> [Records provided]:
......

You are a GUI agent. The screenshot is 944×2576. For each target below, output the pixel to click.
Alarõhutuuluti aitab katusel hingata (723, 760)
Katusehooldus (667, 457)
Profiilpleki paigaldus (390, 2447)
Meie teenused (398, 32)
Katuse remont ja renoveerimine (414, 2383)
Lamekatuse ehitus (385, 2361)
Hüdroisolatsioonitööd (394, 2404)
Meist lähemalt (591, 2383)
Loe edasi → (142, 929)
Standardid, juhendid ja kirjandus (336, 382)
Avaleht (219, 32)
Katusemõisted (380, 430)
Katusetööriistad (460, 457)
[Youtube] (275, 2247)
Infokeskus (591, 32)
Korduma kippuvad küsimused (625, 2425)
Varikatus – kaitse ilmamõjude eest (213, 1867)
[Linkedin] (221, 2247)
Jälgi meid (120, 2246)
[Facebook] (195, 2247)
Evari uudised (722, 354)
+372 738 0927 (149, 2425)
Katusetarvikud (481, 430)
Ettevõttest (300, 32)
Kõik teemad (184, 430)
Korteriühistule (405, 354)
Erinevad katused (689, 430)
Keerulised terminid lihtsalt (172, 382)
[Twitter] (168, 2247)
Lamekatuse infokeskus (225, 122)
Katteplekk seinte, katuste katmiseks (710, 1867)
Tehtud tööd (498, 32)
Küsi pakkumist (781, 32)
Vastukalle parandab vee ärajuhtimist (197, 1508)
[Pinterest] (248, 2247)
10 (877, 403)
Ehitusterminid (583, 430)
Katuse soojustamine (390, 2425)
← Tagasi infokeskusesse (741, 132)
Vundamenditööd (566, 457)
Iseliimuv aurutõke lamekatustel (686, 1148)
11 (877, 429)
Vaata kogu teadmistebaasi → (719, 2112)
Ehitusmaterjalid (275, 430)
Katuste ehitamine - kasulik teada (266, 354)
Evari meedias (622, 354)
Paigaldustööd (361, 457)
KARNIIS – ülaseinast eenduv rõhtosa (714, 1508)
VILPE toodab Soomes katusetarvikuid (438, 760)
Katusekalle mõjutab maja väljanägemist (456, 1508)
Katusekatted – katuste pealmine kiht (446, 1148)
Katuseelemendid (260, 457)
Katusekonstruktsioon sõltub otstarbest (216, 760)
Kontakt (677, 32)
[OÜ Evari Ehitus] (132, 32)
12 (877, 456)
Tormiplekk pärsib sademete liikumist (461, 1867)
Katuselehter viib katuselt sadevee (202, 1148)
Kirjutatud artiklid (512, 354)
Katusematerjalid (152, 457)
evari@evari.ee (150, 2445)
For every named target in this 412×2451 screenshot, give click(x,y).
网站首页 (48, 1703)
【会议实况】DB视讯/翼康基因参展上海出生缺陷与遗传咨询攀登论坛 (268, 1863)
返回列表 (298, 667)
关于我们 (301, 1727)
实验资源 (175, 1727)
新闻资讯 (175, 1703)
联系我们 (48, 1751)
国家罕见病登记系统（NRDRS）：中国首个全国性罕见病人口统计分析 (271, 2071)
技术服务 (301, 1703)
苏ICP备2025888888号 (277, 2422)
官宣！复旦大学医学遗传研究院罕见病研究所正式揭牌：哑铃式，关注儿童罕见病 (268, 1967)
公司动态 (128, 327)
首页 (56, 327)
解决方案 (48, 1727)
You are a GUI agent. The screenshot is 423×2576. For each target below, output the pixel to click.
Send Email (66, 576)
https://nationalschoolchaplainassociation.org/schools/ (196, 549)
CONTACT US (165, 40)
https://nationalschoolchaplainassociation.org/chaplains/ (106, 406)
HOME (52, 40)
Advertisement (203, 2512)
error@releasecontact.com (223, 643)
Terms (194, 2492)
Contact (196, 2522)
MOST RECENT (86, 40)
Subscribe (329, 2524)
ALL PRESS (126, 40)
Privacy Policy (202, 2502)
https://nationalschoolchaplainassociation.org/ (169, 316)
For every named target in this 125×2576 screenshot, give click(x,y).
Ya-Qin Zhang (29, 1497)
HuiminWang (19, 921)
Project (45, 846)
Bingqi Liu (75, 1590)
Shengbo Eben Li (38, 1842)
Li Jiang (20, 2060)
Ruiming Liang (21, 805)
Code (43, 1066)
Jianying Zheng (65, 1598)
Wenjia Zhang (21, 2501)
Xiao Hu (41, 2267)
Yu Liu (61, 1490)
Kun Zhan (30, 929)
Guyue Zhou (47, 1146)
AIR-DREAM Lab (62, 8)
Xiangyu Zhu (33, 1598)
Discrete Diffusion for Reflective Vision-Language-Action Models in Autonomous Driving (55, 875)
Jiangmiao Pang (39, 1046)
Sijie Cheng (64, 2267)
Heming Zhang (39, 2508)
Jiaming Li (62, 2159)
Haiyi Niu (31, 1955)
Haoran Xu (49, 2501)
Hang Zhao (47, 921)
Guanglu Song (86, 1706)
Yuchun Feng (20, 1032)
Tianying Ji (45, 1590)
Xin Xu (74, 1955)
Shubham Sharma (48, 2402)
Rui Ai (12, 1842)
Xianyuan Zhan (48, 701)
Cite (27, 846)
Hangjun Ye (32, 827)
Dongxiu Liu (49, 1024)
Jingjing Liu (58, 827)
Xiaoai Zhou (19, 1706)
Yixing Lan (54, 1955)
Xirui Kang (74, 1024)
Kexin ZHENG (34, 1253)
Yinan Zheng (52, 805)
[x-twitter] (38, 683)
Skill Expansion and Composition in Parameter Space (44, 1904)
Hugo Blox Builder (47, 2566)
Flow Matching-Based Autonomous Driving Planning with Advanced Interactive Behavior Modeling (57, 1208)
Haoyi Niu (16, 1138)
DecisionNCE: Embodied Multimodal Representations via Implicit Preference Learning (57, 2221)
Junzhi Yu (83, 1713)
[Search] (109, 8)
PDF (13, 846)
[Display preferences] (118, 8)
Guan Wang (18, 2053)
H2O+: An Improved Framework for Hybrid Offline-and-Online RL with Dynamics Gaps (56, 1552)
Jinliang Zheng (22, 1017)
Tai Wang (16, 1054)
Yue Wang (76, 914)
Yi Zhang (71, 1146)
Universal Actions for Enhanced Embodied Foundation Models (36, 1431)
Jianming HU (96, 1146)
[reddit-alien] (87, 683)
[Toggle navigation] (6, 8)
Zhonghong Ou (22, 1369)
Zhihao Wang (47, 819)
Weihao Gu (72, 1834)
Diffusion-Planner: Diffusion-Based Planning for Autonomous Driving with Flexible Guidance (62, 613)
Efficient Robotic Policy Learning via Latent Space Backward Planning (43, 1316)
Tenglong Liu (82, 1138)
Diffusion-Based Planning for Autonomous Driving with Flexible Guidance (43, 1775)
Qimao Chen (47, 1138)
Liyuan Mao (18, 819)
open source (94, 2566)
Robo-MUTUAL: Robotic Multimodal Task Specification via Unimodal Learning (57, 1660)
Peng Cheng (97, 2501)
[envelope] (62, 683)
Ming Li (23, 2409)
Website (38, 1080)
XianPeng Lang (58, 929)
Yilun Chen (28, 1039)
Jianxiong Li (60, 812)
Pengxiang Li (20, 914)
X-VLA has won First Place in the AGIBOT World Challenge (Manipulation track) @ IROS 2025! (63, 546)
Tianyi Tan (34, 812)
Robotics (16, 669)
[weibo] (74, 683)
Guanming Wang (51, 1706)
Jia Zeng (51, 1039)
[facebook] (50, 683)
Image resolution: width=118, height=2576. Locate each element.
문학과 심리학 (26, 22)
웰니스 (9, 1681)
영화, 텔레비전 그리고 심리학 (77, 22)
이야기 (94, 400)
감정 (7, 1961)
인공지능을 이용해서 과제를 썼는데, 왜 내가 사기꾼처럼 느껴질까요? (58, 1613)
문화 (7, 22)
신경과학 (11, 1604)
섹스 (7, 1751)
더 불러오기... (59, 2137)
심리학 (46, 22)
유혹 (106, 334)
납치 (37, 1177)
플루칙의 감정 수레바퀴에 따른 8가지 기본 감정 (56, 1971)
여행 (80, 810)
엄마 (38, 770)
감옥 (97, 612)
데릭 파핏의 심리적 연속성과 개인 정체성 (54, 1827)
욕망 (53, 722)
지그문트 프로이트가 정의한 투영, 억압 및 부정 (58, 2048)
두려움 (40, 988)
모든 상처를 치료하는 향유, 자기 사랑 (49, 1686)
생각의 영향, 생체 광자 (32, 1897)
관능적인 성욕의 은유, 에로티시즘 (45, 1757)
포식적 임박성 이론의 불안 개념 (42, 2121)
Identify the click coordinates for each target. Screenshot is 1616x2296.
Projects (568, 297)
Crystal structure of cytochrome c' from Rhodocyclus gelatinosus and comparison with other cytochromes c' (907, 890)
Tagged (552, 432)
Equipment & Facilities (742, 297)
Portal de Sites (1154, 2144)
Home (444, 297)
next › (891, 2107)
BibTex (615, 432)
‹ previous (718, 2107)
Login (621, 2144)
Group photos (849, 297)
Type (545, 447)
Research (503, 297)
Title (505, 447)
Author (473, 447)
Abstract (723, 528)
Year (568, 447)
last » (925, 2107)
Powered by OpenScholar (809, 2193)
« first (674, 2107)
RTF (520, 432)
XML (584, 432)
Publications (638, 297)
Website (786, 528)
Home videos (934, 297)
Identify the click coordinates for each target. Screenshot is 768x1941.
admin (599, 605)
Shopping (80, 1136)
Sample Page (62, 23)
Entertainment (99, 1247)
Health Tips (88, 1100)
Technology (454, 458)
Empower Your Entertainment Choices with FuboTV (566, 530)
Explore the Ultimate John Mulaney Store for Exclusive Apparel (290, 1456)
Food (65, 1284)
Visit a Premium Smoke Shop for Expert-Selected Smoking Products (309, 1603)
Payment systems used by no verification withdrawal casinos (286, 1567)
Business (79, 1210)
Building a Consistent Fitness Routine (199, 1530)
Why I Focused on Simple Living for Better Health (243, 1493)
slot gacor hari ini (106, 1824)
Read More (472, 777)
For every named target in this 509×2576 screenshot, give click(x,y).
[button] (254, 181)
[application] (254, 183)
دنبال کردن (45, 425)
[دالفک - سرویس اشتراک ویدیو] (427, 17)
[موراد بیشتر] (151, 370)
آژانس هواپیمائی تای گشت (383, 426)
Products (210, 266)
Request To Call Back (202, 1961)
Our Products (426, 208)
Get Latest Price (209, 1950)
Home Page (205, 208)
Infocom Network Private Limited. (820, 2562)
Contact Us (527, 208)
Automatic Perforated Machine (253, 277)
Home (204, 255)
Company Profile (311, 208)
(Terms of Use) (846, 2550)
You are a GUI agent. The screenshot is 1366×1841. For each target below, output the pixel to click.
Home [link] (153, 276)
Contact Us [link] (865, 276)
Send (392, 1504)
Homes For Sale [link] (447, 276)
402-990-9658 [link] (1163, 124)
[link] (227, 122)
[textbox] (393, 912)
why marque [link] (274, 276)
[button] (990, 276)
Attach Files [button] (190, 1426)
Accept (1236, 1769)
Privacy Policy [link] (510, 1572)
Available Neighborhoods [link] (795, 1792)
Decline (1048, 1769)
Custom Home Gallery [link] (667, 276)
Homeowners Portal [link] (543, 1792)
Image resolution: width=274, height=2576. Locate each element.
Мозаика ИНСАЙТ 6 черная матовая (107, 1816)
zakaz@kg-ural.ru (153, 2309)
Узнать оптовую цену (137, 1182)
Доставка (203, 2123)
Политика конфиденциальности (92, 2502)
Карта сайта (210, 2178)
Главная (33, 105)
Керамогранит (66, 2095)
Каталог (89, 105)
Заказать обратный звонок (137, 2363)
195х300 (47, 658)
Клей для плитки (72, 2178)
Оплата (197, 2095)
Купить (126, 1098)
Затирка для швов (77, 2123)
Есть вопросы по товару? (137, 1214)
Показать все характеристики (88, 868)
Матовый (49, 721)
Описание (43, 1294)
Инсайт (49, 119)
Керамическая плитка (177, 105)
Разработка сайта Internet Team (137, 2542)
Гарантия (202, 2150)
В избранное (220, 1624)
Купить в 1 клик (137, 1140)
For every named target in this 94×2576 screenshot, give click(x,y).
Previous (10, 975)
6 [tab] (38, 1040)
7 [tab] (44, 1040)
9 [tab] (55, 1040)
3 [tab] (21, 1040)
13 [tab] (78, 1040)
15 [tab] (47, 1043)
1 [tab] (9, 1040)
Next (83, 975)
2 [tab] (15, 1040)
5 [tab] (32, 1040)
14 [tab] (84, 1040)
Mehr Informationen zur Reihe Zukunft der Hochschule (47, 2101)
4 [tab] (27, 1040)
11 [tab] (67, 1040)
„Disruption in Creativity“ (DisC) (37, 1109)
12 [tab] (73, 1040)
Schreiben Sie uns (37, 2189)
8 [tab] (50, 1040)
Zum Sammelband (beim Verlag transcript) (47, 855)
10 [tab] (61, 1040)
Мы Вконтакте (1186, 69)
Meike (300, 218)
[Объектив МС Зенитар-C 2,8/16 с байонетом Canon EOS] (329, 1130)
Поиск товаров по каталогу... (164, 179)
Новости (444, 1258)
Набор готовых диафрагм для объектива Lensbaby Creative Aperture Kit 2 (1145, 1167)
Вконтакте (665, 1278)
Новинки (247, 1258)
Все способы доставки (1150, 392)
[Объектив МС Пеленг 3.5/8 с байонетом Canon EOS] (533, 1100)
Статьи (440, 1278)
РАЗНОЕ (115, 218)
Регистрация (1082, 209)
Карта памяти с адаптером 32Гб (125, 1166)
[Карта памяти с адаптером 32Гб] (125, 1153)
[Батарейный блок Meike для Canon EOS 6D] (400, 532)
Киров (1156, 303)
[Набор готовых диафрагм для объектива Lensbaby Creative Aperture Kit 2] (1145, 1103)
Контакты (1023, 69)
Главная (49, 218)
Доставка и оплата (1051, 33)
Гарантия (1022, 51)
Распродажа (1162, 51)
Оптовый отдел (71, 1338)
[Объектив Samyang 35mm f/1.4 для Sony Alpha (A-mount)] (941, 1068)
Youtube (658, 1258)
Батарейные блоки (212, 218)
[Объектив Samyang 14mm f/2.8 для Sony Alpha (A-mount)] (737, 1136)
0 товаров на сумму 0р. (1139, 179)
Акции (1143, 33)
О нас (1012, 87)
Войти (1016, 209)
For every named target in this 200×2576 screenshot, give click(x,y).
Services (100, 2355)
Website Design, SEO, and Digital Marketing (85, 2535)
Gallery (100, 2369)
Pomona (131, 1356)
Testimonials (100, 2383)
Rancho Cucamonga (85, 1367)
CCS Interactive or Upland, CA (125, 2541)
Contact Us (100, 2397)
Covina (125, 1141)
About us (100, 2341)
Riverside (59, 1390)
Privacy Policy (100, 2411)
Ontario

......

> [What to work on]:
Given the records above, restate word for word only the lines starting at the one with "RTF (520, 432)" and ending at the one with "Visit a Premium".

> [Result of this task]:
RTF (520, 432)
XML (584, 432)
Publications (638, 297)
Website (786, 528)
Home videos (934, 297)
Identify the click coordinates for each target. Screenshot is 768x1941.
admin (599, 605)
Shopping (80, 1136)
Sample Page (62, 23)
Entertainment (99, 1247)
Health Tips (88, 1100)
Technology (454, 458)
Empower Your Entertainment Choices with FuboTV (566, 530)
Explore the Ultimate John Mulaney Store for Exclusive Apparel (290, 1456)
Food (65, 1284)
Visit a Premium Smoke Shop for Expert-Selected Smoking Products (309, 1603)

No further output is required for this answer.